Enviada em 30/09/2021

O Humanitismo, filosofia fictícia criada por Quincas Borba,célebre personagem de Machado de Assis, tem a paradoxal ideia de que é somente por meio da guerra que se alcança a paz. Segundo a lógica machadiana, faz-se preciso combater a problemática em torno da importância da cultura popular na construção e valorização da história brasileira, uma vez que o povo deveria estar em “guerra” contra a desvalorização da cultura. Nesse sentido, a fim de mitigar os males relativos a essa situação, é importante analisar a falha atuação do poder estatal e a ineficácia intervenção do sistema educacional.   Primordialmente, é pertinente destacar a maneira de como uma parcela das autoridades governamentais trata a valorização da cultura brasileira. Afinal, como afirmou o filósofo político Nicolau Maquiavel, em sua obra “O Príncipe”, mesmo as leis bem ordenadas são importantes diante dos costumes. Prova disso é a falha nas políticas públicas no cumprimento do artigo 3° da Constituição Federal, que garante, além de outros direitos, educação de qualidade e cultural para todos. Isso é visível seja pela insuficiência de campanhas públicas da propagação da história brasileira, seja pelo pouco espaço destinado à educação. Assim, é perceptível a falta de enaltecimento e propagação do movimento cultural popular para a valorização da história brasileira.
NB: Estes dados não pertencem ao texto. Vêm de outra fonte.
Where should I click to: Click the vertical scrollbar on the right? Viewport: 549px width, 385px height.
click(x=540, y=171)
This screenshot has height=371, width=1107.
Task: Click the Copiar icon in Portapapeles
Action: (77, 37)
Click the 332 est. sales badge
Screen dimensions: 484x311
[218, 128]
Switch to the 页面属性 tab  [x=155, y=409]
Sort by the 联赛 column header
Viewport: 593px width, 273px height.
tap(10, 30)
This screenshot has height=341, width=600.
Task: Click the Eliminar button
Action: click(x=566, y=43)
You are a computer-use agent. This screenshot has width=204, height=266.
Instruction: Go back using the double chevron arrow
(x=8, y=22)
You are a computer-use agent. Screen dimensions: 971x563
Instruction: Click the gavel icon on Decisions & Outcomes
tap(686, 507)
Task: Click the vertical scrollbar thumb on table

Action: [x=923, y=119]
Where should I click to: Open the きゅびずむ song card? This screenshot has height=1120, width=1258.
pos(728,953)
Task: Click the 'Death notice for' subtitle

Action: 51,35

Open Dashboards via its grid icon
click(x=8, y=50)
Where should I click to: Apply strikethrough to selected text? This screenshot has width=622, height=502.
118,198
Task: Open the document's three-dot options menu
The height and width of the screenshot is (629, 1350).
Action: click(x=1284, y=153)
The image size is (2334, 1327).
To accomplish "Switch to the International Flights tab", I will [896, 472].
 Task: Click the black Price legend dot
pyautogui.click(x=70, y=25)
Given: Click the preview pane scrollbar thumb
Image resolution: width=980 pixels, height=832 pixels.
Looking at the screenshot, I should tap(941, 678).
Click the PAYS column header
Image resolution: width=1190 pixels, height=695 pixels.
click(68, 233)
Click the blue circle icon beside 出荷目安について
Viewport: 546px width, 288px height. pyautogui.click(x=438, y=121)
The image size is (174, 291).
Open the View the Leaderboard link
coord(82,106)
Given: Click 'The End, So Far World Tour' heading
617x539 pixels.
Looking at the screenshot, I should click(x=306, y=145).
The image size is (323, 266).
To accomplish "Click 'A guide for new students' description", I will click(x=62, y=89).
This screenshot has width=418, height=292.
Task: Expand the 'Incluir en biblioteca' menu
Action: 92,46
Ademais, é igualmente necessário entender o sistema educacional, no arcaico modelo predominante no Brasil, como outro contribuinte para a continuidade da falta de apreciação das artes e cultura popular de cada região. Para melhor compreender tal entendimento, é relevante relembrar a obra “Adeus professor, adeus professora?”, do intelectual e escritor brasileiro, José Carlos Libâneo, tendo em vista que destaca a importância das escolar em estimular não apenas o conhecimento técnico-científico, como informações sobre as culturas populares que existem do brasil, para assim, termos a construção de um país respeitoso e cultural. Sob essa ótica, pode-se afirmar que grande parte das instituições de ensino brasileiras, sendo elas conteudistas, pouco ou quase nada ajudam na disseminação de informações sobre a cultura popular brasileira e, portanto, não formam cidadãos com autonomia como Libâneo idealiza.

Levando-se, então, em consideração esses aspectos, faz-se urgente a intervenção estatal educacional para melhor organização do sistema de educação. Para tanto, deve o Ministério Público, cujo dever, de acordo com o artigo 127 da “Carta Magna”, é garantir a ordem jurídica, cobrar do Estado parceria com platarformas midiáticas, nas quais propagandas de apelo amocional para divulgação da cultura popular brasileira. Além disso, é essencial evoluir e modernizar o sistema educacional, por meios de debates e palentras abortanto o tema social para a valorização da cultura popular no Brasil.